The closures cover the named entity types and the routing patterns associated with each.
- Lifetime gifts
- Companion rule: transfers to natural persons use the cumulative-lifetime-gift rule; transfers to donor-controlled entities use this page's parity rule. Both at estate-bracket rates.
- Institutional Investment Excise
- Entity-level companion: once assets are inside a tax-exempt entity, the institutional excise prices the held investment. The two work together — parity prices the move-in, excise prices the staying-in.
- Tax-exempt accumulation
- The institutional-excise architecture documented on its own subpage. Foundation-transfers and tax-exempt accumulation are the in/out sides of the same closure.

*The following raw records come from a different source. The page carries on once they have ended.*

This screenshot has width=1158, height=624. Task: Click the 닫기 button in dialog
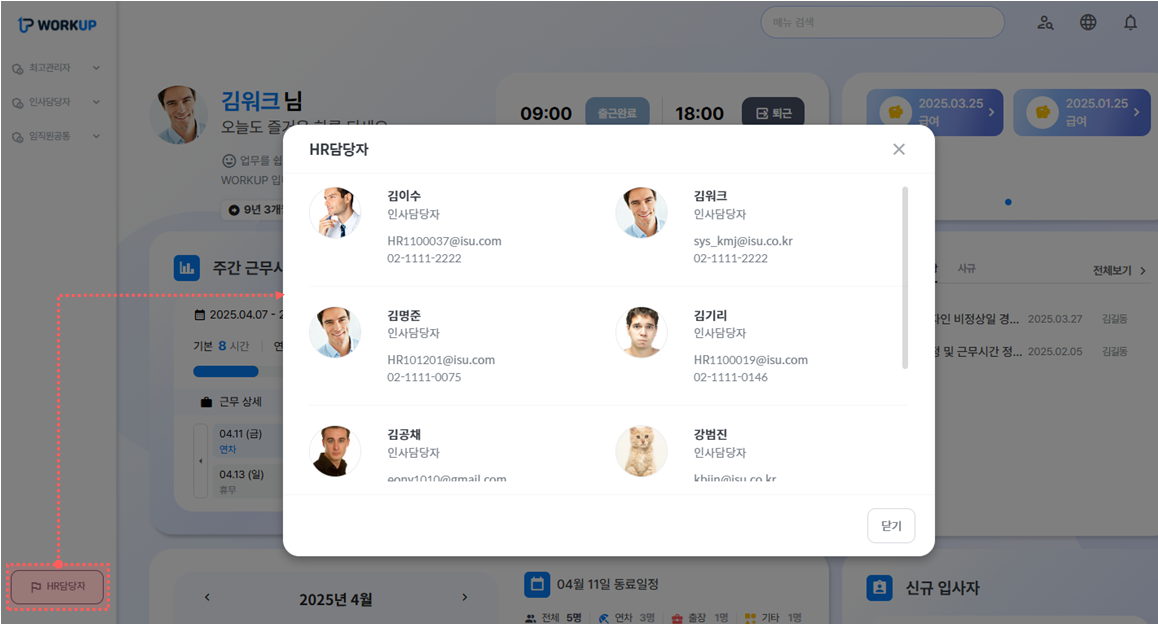tap(891, 526)
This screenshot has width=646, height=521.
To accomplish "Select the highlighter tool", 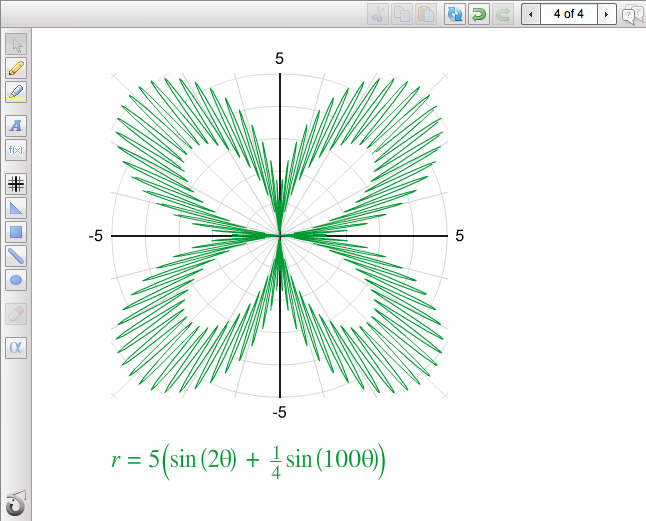I will pos(16,92).
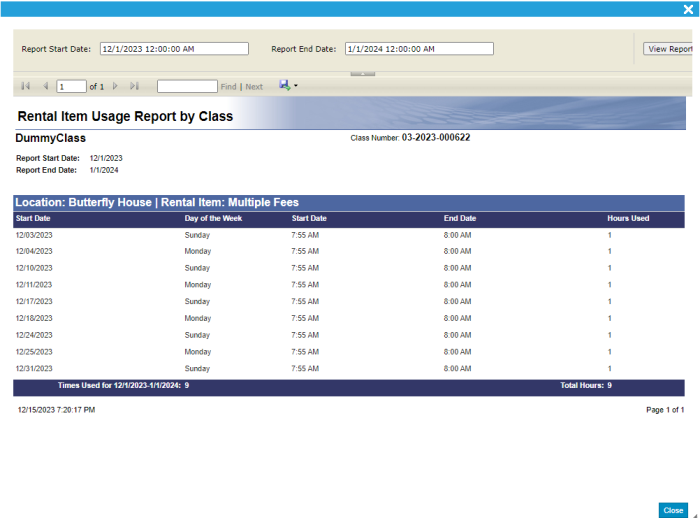This screenshot has width=700, height=518.
Task: Open the export format dropdown arrow
Action: [x=296, y=87]
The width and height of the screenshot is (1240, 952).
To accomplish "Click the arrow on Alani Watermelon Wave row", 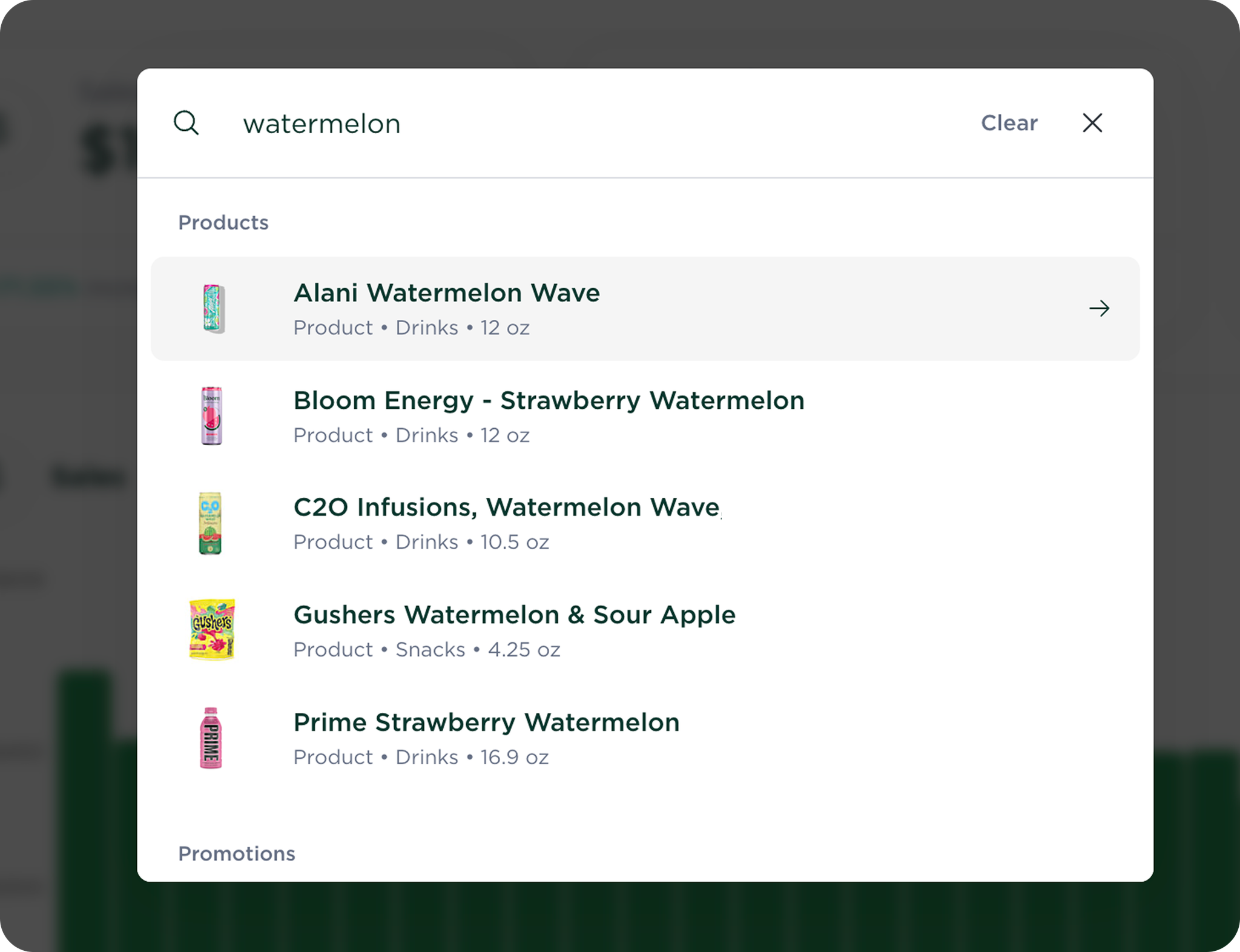I will point(1099,309).
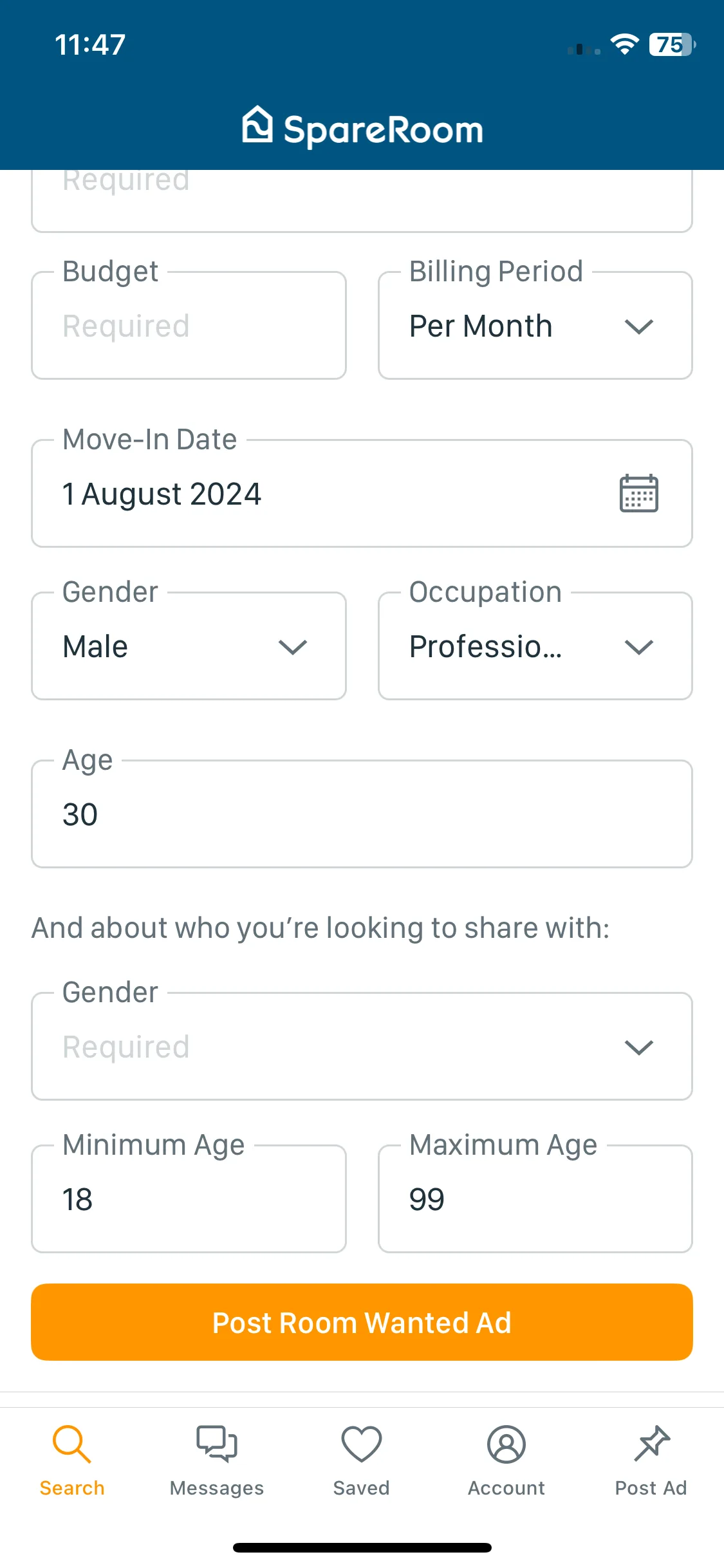
Task: Tap the Search magnifier icon
Action: click(71, 1444)
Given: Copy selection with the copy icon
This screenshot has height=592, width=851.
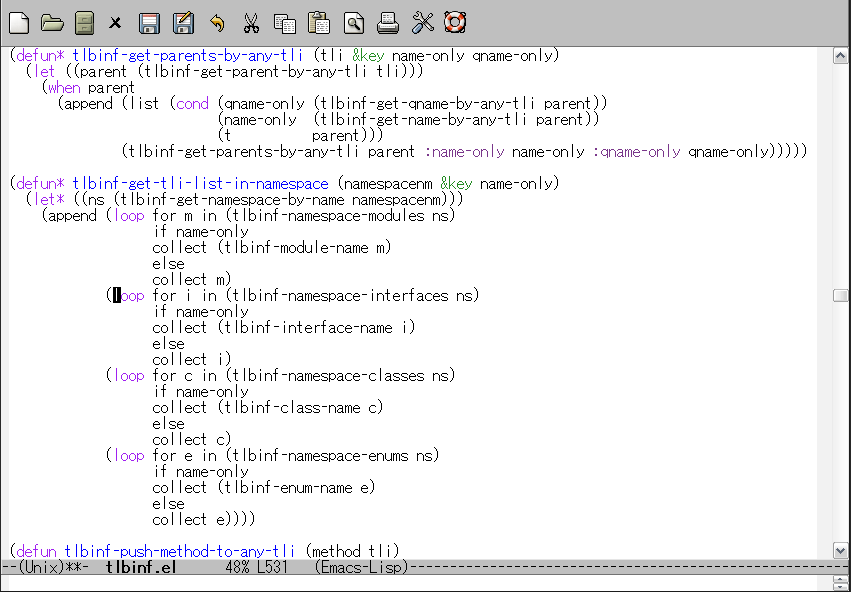Looking at the screenshot, I should tap(285, 23).
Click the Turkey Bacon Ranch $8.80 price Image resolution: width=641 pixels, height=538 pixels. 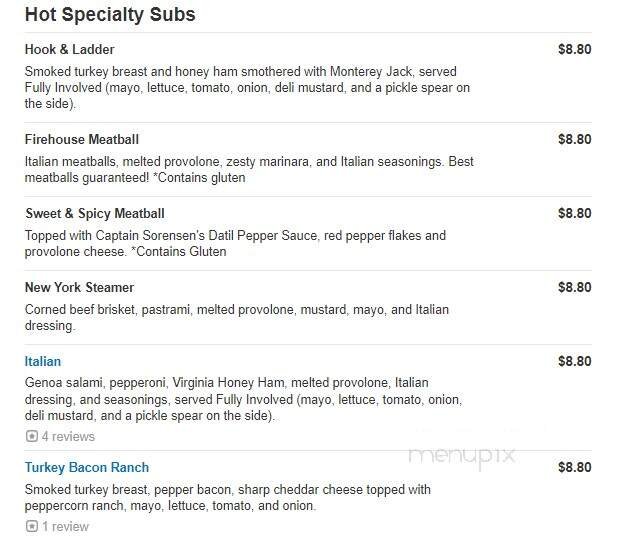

- Charitable deduction cap
- The deduction cap of $10,000/year per individual limits the income-tax sheltering side independently from the transfer-tax parity rule.
- Disclosure architecture
- Donor disclosures of foundation contributions are the audit basis for the parity rule. False statement is independently tax fraud.
Foundation-transfers parity sits at the intersection of two architectures: the gift-and-estate transfer-tax stack (lifetime-gifts subpage) and the entity-level holdings stack (Institutional Investment Excise). The parity rule prices the transfer; the excise prices the held assets.
The architecture chills genuine charitable giving by treating donations to controlled entities the same as gifts to natural persons. American philanthropy is a competitive advantage; the rule will reduce charitable contributions and harm operating charities that depend on foundation grant-making.
The rule distinguishes mission-deployed assets (exempt) from investment-held assets (priced). Operating charitable spending continues without change — the parity does not apply to a foundation's grant-making or to mission-related operations. The bite falls only on the wealth-warehouse pattern: large donor-controlled investment portfolios that hold rather than spend.
Operating charities that today depend on foundation grant-making are protected by the architectural shift the rule produces — toward grant deployment and away from indefinite hold. The Accord rewards moving wealth into mission spending faster, not slower. Foundations that spend out their assets in 10-20 years (rather than the indefinite-hold pattern) face the smallest institutional-excise burden because their investment portfolios are smaller and shorter-duration.
Below the cumulative threshold, ordinary charitable giving continues unchanged. The architecture targets the multi-million-dollar contribution that converts wealth into donor-controlled influence — not the typical donor whose annual giving is well below any meaningful threshold.
Honesty about gaps. The Accord's credibility comes partly from explicit acknowledgment of what is not yet specified. The items below are flagged for v10.2 specification or for outside expert review.
- Cumulative-transfer threshold to donor-controlled entities: dollar amount and aggregation across entity types pending v10.2 specification.
- Donor-control test: the line between donor-controlled (parity applies) and arms-length charitable contribution (parity does not apply) requires fact-and-circumstances specification. Today's IRC §509 public-charity / private-foundation distinction is one starting point but doesn't fully capture the LLC and CZI-style structures.